**EXTRACT PROVIDED**
******************************

Ontology / Entity Resolution

These details have not been verified by PyPI

Project links

Homepage

License
- OSI Approved :: MIT License
Operating System
- OS Independent
Programming Language
- Python :: 3

Project description

EntityIdentity

Entity resolution and identity matching for companies.

Fast, in-memory company name resolution using fuzzy matching and smart normalization. No server required.

Installation

pip install entityidentity

Quick Start

from entityidentity import resolve_company, match_company

# Simple matching - returns best match or None
match = match_company("Apple Inc", country="US")
if match:
    print(f"Matched: {match['name']}")
    print(f"Country: {match['country']}")
    print(f"LEI: {match.get('lei', 'N/A')}")

# Full resolution with details
result = resolve_company("BHP Group", country="AU")
print(result['final'])      # Best match
print(result['decision'])   # How it was matched
print(result['matches'])    # All top matches with scores

Features

Fast in-memory lookups: <100ms for most queries
Multiple data sources: GLEIF LEI, Wikidata, stock exchanges
Smart normalization: Handles legal suffixes, punctuation, unicode
Fuzzy matching: RapidFuzz scoring with intelligent blocking
No dependencies: Works out of the box

Basic Usage

Normalize Company Names

from entityidentity import normalize_name

# Normalize for matching
normalized = normalize_name("Apple Inc.")
# Returns: "apple"

normalized = normalize_name("BHP Group Ltd")
# Returns: "bhp group"

Match Company Names

from entityidentity import match_company

# Find best match
match = match_company("Microsoft Corporation", country="US")
if match:
    print(f"Matched to: {match['name']}")
    print(f"Confidence: {match['score']}")

Resolve with Details

from entityidentity import resolve_company

# Get full resolution details
result = resolve_company("Tesla", country="US")

******************************

**DIRECTIONS FOR THIS TASK**
Continue the EntityIdentity package description, starting right after the line `result = resolve_company("Tesla", country="US")`.

******************************

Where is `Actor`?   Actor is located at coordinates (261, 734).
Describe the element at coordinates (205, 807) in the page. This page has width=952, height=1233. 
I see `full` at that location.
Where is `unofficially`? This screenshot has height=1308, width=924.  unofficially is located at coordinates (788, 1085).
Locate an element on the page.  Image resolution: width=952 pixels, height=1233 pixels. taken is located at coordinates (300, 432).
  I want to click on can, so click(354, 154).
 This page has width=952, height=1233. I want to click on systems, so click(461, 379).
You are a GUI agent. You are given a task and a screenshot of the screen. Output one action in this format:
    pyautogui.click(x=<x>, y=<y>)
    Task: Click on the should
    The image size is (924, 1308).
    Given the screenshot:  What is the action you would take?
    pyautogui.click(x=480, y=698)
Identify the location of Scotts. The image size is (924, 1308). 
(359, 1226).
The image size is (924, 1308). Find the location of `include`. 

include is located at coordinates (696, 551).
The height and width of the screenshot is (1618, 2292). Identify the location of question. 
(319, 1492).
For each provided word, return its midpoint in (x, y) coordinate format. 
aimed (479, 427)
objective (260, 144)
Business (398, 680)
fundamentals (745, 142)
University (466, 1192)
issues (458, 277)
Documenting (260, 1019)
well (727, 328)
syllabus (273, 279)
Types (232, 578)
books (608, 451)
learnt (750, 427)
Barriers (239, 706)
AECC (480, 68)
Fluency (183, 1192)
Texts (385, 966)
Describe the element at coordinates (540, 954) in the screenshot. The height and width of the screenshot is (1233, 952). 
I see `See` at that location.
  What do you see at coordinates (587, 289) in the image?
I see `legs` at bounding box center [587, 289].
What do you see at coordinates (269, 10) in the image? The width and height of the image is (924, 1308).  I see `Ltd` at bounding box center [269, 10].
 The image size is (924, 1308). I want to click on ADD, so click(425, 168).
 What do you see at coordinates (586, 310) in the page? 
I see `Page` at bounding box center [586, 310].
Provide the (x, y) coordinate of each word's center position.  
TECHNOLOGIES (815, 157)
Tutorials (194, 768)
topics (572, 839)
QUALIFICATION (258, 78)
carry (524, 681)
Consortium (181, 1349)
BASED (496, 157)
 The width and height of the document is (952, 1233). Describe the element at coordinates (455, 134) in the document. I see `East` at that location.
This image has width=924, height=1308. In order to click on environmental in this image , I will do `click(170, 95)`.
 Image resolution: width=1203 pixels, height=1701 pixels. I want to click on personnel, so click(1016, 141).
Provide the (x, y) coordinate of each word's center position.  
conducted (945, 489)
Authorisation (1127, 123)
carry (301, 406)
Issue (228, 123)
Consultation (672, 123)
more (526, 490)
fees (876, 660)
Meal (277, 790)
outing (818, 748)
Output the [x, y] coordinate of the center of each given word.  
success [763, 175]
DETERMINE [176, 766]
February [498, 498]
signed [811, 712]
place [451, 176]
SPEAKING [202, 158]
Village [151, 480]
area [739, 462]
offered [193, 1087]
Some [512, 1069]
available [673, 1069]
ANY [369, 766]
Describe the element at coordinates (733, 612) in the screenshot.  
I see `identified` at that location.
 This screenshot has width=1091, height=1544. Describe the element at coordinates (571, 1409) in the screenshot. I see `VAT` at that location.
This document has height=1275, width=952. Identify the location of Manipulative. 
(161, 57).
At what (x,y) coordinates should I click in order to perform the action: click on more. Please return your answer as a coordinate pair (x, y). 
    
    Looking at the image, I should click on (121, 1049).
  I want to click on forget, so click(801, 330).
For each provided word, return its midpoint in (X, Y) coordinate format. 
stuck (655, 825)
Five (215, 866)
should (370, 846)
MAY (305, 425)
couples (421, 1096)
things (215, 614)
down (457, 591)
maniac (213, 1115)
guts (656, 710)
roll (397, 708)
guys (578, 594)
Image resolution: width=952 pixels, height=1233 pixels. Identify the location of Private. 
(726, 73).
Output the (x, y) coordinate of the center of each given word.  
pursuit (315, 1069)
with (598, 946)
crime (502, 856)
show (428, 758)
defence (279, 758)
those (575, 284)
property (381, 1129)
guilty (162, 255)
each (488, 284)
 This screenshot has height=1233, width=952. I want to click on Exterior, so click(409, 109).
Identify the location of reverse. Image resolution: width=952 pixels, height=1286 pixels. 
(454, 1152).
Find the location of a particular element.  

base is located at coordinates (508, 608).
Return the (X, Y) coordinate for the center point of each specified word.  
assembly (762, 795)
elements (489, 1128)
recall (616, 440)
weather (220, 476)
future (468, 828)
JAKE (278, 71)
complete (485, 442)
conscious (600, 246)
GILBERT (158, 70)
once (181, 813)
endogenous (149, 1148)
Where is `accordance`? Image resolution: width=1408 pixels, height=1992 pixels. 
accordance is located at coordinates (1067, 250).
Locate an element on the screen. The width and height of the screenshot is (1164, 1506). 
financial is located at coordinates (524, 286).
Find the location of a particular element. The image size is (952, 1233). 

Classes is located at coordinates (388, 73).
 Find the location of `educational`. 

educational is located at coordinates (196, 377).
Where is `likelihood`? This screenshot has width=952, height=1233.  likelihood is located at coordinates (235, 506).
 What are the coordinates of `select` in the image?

******************************

**RESULT FOR THIS EXERCISE**
# Access matched company
company = result['final']
print(f"Name: {company['name']}")
print(f"Country: {company['country']}")

# See decision type
print(f"Decision: {result['decision']}")
# Examples: 'auto_high_conf', 'llm_tiebreak', 'low_confidence'

# Review all matches
for match in result['matches']:
    print(f"  {match['name']} - Score: {match['score']}")

Data Sources

The package includes pre-built company data from:

GLEIF LEI: Global Legal Entity Identifier database
Wikidata: Rich company metadata and aliases
Stock Exchanges: ASX, LSE, TSX listings

Sample data is included in the package for immediate use.

API Reference

`match_company(name, country=None)`

Simple interface to find the best matching company.

Parameters:

name (str): Company name to match
country (str, optional): ISO 2-letter country code

Returns: Dictionary with matched company data, or None if no good match found.

`resolve_company(name, country=None, **kwargs)`

Full resolution with all details and match scores.

Parameters:

name (str): Company name to resolve
country (str, optional): ISO 2-letter country code
Additional kwargs for advanced options

Returns: Dictionary with:

final: Best matched company
decision: Decision type ('auto_high_conf', 'llm_tiebreak', etc.)
matches: List of all potential matches with scores

`normalize_name(name)`

Normalize a company name for matching.

Parameters:

name (str): Company name to normalize

Returns: Normalized string (lowercase, no punctuation, legal suffixes removed)

`list_companies(country=None, search=None, limit=None, data_path=None)`

List companies with optional filtering.

Parameters:

country (str, optional): ISO 2-letter country code filter
search (str, optional): Search term for company names
limit (int, optional): Maximum number of results
data_path (str, optional): Path to custom data file

Returns: pandas DataFrame with filtered company data

Examples:

# List all US companies
us = list_companies(country="US")

# Search for mining companies
mining = list_companies(search="mining")

# Top 10 Australian companies
top_au = list_companies(country="AU", limit=10)

`load_companies(data_path=None)`

Load full company database into memory.

Parameters:

data_path (str, optional): Path to custom data file

Returns: pandas DataFrame with all company data

Performance

Query speed: <100ms for most lookups
Database size: ~10-50MB (compressed Parquet format)
Memory usage: ~200-500MB when loaded

Advanced Usage

Use Custom Data

from entityidentity import load_companies, match_company

# Load your own company data
df = load_companies("path/to/your/companies.parquet")

# Then use normally
match = match_company("Company Name")

List Companies

from entityidentity import list_companies

# List all companies
all_companies = list_companies()

# List companies by country
us_companies = list_companies(country="US")
au_companies = list_companies(country="AU")

# Search for companies
mining = list_companies(search="mining")
tech = list_companies(search="tech")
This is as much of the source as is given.